Published in Cancer Discovery, this groundbreaking research offers new insights for interventions targeting lung adenocarcinoma by disrupting the interaction between tumor cells and macrophages. The researchers suggest that combining EGFR inhibitors with statins, a class of drugs that lower cholesterol levels, could improve treatment outcomes.

“Our findings reveal a novel way in which lung cancer cells exploit their surroundings and manipulate nearby cell types to fuel their own growth. In this case, the tumor cells reprogram lung-resident macrophages, using them to provide nutrients such as cholesterol to support cancer growth,” explains senior author Susan Kaech, a professor and director of the NOMIS Center for Immunobiology and Microbial Pathogenesis at the Salk Institute. “One exciting implication of this work is that lung cancer treatments could potentially be enhanced simply by adding statins, which are already widely used, to the patient’s treatment plan.”

The health of the lungs relies on tiny structures called alveoli, which expand and contract with each breath, facilitating the exchange of oxygen and carbon dioxide in the bloodstream. Alveoli play a critical role in human survival, and their well-being depends on a lipid-rich environment maintained by alveolar cells and macrophages. Lipids, including cholesterol, are essential fatty compounds that support various bodily functions, such as cell movement, energy storage, and vitamin absorption.

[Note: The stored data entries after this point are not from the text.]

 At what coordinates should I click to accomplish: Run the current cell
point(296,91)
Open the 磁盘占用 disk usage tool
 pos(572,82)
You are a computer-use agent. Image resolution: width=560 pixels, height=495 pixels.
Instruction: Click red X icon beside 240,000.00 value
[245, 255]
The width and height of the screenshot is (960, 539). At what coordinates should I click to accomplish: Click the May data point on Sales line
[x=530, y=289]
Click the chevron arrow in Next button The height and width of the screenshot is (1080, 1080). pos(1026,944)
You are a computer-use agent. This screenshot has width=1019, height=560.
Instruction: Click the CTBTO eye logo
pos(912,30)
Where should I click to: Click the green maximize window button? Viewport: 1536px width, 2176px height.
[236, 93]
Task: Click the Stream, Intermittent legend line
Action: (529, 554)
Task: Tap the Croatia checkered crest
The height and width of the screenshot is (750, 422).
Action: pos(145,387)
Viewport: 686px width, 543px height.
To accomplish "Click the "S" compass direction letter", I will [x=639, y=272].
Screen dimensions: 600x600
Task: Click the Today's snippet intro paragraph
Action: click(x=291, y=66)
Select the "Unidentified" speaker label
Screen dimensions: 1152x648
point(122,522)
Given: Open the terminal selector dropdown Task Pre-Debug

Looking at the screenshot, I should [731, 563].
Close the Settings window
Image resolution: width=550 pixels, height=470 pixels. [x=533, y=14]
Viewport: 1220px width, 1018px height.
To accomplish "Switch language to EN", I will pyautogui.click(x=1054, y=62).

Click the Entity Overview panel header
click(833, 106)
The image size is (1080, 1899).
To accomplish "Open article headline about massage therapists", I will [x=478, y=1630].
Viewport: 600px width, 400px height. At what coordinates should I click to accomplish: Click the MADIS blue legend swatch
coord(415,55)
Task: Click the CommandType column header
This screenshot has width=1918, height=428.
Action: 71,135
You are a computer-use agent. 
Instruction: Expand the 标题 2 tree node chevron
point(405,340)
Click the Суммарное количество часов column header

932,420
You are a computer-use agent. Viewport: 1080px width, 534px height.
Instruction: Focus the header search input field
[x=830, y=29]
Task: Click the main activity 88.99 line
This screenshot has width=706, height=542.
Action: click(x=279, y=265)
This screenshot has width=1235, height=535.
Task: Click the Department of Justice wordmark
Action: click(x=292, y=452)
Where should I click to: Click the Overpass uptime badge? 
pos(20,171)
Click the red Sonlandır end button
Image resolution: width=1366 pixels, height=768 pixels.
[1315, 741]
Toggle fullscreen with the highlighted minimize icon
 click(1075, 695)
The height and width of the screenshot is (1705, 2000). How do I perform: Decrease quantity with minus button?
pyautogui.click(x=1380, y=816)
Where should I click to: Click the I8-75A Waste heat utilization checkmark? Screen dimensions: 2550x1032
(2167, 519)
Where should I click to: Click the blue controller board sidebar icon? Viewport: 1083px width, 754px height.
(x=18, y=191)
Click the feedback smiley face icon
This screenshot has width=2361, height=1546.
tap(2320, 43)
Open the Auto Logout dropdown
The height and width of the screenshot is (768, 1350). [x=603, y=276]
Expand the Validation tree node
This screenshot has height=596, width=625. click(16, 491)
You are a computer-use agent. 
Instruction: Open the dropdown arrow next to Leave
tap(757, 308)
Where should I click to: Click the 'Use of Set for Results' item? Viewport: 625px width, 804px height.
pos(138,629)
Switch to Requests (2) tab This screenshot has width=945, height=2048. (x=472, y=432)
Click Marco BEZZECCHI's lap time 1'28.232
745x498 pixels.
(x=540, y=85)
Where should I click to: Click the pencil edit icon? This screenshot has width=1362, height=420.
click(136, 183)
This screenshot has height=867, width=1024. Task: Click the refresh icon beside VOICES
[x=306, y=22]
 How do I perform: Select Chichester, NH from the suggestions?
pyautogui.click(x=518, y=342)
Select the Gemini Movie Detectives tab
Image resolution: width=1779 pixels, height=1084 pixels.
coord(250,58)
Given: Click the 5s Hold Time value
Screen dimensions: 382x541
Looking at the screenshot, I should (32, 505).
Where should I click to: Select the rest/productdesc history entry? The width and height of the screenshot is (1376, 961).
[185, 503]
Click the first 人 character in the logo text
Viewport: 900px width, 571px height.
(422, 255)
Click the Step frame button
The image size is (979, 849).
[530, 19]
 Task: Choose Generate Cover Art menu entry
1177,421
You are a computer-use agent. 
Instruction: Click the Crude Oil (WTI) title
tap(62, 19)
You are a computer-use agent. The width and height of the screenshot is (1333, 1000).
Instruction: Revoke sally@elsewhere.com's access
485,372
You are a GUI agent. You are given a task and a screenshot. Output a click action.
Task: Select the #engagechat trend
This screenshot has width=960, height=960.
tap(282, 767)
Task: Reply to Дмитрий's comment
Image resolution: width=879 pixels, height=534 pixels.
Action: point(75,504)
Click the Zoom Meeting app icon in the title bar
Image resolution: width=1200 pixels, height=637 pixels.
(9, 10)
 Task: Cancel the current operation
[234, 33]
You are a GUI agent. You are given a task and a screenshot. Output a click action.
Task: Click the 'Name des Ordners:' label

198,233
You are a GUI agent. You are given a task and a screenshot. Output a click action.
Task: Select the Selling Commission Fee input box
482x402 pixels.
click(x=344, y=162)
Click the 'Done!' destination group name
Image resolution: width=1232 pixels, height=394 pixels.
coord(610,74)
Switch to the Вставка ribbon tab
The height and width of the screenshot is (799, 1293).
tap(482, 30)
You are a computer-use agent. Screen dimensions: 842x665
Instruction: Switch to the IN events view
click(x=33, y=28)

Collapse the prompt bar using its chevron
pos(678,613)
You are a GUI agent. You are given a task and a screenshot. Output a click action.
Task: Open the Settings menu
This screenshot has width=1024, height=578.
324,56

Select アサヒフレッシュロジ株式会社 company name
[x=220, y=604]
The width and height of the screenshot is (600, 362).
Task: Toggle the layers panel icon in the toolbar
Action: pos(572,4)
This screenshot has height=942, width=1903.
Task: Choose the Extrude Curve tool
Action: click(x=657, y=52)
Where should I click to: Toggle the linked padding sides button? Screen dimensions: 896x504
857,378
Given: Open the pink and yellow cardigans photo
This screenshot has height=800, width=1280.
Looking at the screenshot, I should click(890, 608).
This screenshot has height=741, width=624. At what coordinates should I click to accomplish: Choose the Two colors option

However, the ability of lung-resident macrophages to regulate lipid balance becomes more complex when tumor cells exploit these lipids for their growth. By uncovering the mechanisms macrophages employ to regulate metabolism and lipid production, researchers can gain insights into how tumor cells manipulate these processes for their benefit. This understanding opens up new possibilities for developing targeted therapies that disrupt the interaction between tumor cells and macrophages, offering hope for improved outcomes in lung adenocarcinoma treatment.